Michael D. Moberly December 20, 2012
By now, readers know that it is an irreversible economic fact (business reality) that steadily rising percentages (65+%) of most company’s value, sources of revenue, and ‘building blocks’ for growth, profitability, and sustainability globally evolve directly from intangible assets!
Ensuring the necessary control, use, ownership and value of those assets is sustained, but only for their respective contributory value and functionality cycle is a significant departure from the conventional practice of lifetime safeguards, but is, in my view, a more practical, efficient, and probably a more prudent strategy given the extraordinary pace and speed assigned to business processes, transactions, and the accommodation of consumer preferences and demands.

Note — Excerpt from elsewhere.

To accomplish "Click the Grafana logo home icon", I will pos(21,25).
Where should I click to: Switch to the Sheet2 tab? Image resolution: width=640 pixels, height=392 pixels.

I am the first to admit there will be exceptions. However, my primary rationale for safeguarding key intangibles for periods commensurate with their contributory value and functionality cycle is, in large part, due to the assets’ increasingly integral, but, at the same time, often short-lived role and/or relevance to a particular business process or transaction. In other words, intellectual, structural, and relationship capital can translate into very lucrative ‘magic’ when generated and applied to accommodate specific business needs, i.e., activities, processes, or transactions. But, in today’s globally competitive, nanosecond, and predatorial business (transaction) environments, most any assets contributory value can erode, be undermined, its competitive advantages existinguished, or simply be overtaken by improvements in very quick order.
Central to this perspective is the the necessity to incorporate continuous monitoring of intangible assets’ contributory value, particularly the intellectual, structural, and relationship capital which the assets are premised.
But, companies are essentially on their own to find the requisite services and expertise to not just understand intangible assets and their respective contributory values, but identify, unravel, safeguard, preserve, and monitor their stability, fragility, sustainability, defensibility, i.e., contributory value. Too, such services and expertise are rapidly becoming fiduciary responsibilities which fall exclusively to management teams, c-suites, and boards to articulate and execute as a foundation to gain and sustain asset value and competitive advantages efficiently, effectively, and consistently.
More specifically, the actual and contributory value of many, if not most intangible assets fluctuates, sometimes in cyclic fashion in accordance with an assets’ contribution and/or functionality to a particular project, initiative, business unit, transaction, or a company as a whole.
A perhaps crude, but relevant characterization of an assets life, value, and/or functionality cycle is akin to what a doctor once told me about the need for a particular prescription medicine, i.e., ‘you will know when you don’t need it anymore when you start forgetting to take it and realize you’re feeling fine without it’.
Too, the cyclic aspect to intangible assets’ (contributory) value, renders most conventional, snap-shots-in-time or one-size-fits-all (asset) valuation techniques less relevant and certainly less useful, because among other things, they…
do not factor materialized risks – threats to assets that can literally diminish their contributory value to zero almost instantaneously, and
provide little, if any, strategic (post transaction) context to certain intangible asset’s contributory value, in light of the consistent presence of asset risks and threats.
I can say with a high degree of confidence that once an (intangible) asset is compromised, infringed, misappropriated, or undermined, etc., its contributory value to a company or to a specific initiative can begin to unravel and hemorrhage rapidly, globally, and in many instances, irrevocably.
For me, this makes it all-the-more-prudent to monitor intangible assets life, functionality, and contributory value cycles! The point in time in which assets’ contributory features no longer carry the value they once did, i.e., deliver competitive advantages, sources of revenue, etc., it’s logical to assume there is less need to devote time and costly resources to preserving – safeguarding their proprietary status and/or value. This suggests those resources and that time should be devoted elsewhere, perhaps to newly developed and more valuable intangible assets!